■ Task description
Each entry below has to be written out again without any change.

■ Dataset content

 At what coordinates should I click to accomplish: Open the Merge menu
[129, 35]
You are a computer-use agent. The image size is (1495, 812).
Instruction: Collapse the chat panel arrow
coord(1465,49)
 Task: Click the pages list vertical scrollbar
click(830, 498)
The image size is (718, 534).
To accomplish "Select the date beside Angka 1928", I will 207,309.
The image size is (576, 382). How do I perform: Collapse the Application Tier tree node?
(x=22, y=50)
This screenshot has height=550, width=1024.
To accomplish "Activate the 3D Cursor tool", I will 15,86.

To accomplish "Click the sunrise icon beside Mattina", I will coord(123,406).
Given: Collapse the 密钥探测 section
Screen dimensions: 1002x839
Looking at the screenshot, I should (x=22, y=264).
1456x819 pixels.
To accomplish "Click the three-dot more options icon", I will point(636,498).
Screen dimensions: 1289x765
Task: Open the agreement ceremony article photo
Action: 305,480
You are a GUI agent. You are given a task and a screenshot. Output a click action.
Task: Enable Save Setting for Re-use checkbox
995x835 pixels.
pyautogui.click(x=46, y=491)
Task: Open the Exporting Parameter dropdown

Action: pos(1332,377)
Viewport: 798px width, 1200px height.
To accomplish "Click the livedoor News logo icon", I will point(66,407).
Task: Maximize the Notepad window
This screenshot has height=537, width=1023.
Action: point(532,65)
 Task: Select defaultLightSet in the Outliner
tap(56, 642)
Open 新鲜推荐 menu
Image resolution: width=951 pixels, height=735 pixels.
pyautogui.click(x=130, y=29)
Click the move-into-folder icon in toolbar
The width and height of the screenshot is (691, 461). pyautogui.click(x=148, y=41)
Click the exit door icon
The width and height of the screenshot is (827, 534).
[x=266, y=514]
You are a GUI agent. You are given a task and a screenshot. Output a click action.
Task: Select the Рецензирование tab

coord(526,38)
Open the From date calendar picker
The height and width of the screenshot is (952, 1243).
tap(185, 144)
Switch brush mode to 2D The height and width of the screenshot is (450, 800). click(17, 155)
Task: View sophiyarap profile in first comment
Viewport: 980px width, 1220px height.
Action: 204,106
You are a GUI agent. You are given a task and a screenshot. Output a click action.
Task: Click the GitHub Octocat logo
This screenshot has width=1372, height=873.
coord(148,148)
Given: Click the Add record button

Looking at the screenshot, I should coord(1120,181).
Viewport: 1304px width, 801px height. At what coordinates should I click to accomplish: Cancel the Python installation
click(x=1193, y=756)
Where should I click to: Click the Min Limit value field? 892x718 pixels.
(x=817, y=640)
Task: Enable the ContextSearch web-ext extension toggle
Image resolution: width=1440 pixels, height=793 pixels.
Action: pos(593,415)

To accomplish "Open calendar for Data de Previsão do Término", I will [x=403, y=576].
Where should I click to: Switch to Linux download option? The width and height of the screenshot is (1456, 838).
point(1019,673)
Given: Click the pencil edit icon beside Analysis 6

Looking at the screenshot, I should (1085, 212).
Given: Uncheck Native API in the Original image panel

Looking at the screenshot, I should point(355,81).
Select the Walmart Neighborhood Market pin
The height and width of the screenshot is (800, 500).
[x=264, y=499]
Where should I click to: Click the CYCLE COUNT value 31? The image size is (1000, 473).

■ Solution to the exercise
 At what coordinates should I click to accomplish: Open the Merge menu
[129, 35]
You are a computer-use agent. The image size is (1495, 812).
Instruction: Collapse the chat panel arrow
coord(1465,49)
 Task: Click the pages list vertical scrollbar
click(830, 498)
The image size is (718, 534).
To accomplish "Select the date beside Angka 1928", I will 207,309.
The image size is (576, 382). How do I perform: Collapse the Application Tier tree node?
(x=22, y=50)
This screenshot has height=550, width=1024.
To accomplish "Activate the 3D Cursor tool", I will 15,86.

To accomplish "Click the sunrise icon beside Mattina", I will coord(123,406).
Given: Collapse the 密钥探测 section
Screen dimensions: 1002x839
Looking at the screenshot, I should (x=22, y=264).
1456x819 pixels.
To accomplish "Click the three-dot more options icon", I will point(636,498).
Screen dimensions: 1289x765
Task: Open the agreement ceremony article photo
Action: 305,480
You are a GUI agent. You are given a task and a screenshot. Output a click action.
Task: Enable Save Setting for Re-use checkbox
995x835 pixels.
pyautogui.click(x=46, y=491)
Task: Open the Exporting Parameter dropdown

Action: pos(1332,377)
Viewport: 798px width, 1200px height.
To accomplish "Click the livedoor News logo icon", I will point(66,407).
Task: Maximize the Notepad window
This screenshot has height=537, width=1023.
Action: point(532,65)
 Task: Select defaultLightSet in the Outliner
tap(56, 642)
Open 新鲜推荐 menu
Image resolution: width=951 pixels, height=735 pixels.
pyautogui.click(x=130, y=29)
Click the move-into-folder icon in toolbar
The width and height of the screenshot is (691, 461). pyautogui.click(x=148, y=41)
Click the exit door icon
The width and height of the screenshot is (827, 534).
[x=266, y=514]
You are a GUI agent. You are given a task and a screenshot. Output a click action.
Task: Select the Рецензирование tab

coord(526,38)
Open the From date calendar picker
The height and width of the screenshot is (952, 1243).
tap(185, 144)
Switch brush mode to 2D The height and width of the screenshot is (450, 800). click(17, 155)
Task: View sophiyarap profile in first comment
Viewport: 980px width, 1220px height.
Action: 204,106
You are a GUI agent. You are given a task and a screenshot. Output a click action.
Task: Click the GitHub Octocat logo
This screenshot has width=1372, height=873.
coord(148,148)
Given: Click the Add record button

Looking at the screenshot, I should coord(1120,181).
Viewport: 1304px width, 801px height. At what coordinates should I click to accomplish: Cancel the Python installation
click(x=1193, y=756)
Where should I click to: Click the Min Limit value field? 892x718 pixels.
(x=817, y=640)
Task: Enable the ContextSearch web-ext extension toggle
Image resolution: width=1440 pixels, height=793 pixels.
Action: pos(593,415)

To accomplish "Open calendar for Data de Previsão do Término", I will [x=403, y=576].
Where should I click to: Switch to Linux download option? The width and height of the screenshot is (1456, 838).
point(1019,673)
Given: Click the pencil edit icon beside Analysis 6

Looking at the screenshot, I should (1085, 212).
Given: Uncheck Native API in the Original image panel

Looking at the screenshot, I should point(355,81).
Select the Walmart Neighborhood Market pin
The height and width of the screenshot is (800, 500).
[x=264, y=499]
Where should I click to: Click the CYCLE COUNT value 31? The image size is (1000, 473).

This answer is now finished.